Matt Folk, the President of the Purdue for Life Foundation, spoke during the service and explained numerous phone calls, letters and emails he's received over the past week about Keyes' passing. Whether the words were from fans, friends or fellow alumni, Folk said there were two constant themes when describing Keyes.
He always made others the center of attention, whether they dealt with him as a friend, an athlete, an activist, a coach or a university administrator. Folk also said it was amazing how many people met Keyes for the first time as he walked through the wrong fairway on the golf course looking for a lost ball.

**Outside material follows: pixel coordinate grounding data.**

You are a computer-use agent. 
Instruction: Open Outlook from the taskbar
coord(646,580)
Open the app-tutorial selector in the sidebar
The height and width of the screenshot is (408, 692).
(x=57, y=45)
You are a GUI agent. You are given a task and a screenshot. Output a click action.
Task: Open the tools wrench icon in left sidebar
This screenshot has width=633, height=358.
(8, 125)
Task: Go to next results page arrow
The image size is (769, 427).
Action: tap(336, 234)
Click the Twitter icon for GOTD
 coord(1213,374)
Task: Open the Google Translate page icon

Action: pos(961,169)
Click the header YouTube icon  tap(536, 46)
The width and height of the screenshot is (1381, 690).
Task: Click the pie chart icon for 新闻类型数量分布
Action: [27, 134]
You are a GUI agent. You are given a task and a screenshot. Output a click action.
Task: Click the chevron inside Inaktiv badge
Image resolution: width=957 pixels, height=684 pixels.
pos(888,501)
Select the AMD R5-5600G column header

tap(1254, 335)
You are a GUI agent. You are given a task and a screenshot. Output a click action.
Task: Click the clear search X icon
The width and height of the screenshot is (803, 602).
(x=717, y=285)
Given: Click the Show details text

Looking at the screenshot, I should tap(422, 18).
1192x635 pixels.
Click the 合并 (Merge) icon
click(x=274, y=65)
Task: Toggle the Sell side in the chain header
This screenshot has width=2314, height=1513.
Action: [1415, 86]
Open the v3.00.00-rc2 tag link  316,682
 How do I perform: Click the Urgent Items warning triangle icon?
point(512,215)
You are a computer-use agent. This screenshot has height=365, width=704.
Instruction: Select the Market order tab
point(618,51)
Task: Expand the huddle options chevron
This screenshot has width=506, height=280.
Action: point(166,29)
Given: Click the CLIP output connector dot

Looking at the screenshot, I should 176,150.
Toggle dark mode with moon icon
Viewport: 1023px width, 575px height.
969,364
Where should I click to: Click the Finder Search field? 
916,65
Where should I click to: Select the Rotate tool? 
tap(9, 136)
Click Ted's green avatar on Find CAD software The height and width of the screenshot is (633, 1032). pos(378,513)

"I'll obviously remember Leroy for all the things that made him a legend," Folk said. "I'll remember his big hands, his big bear hug, his big smile and laugh, and most importantly his big heart. He always left others better off than when he found them, and even if that was when he was in the wrong fairway looking for a lost ball."
Keyes was a legendary figure in Purdue sports as a two-time unanimous All-American for the football team in 1967 and 1968. After leaving the Boilermakers with a host of program records, he spent five years in the NFL.
More important than his time on the field was the time he spent with others as a coach and activist. Keyes worked as a desegregation specialist for Philadelphia schools for 16 years after his retirement, and he was also outspoken in improving the treatment of Black students on campus in the 1960s.
“Leroy was a true Boilermaker icon,” vice president and director of intercollegiate athletics Mike Bobinski said last week. “He will be missed not only as a legendary player, but even more so for the positive impact he had on so many over the course of his life.”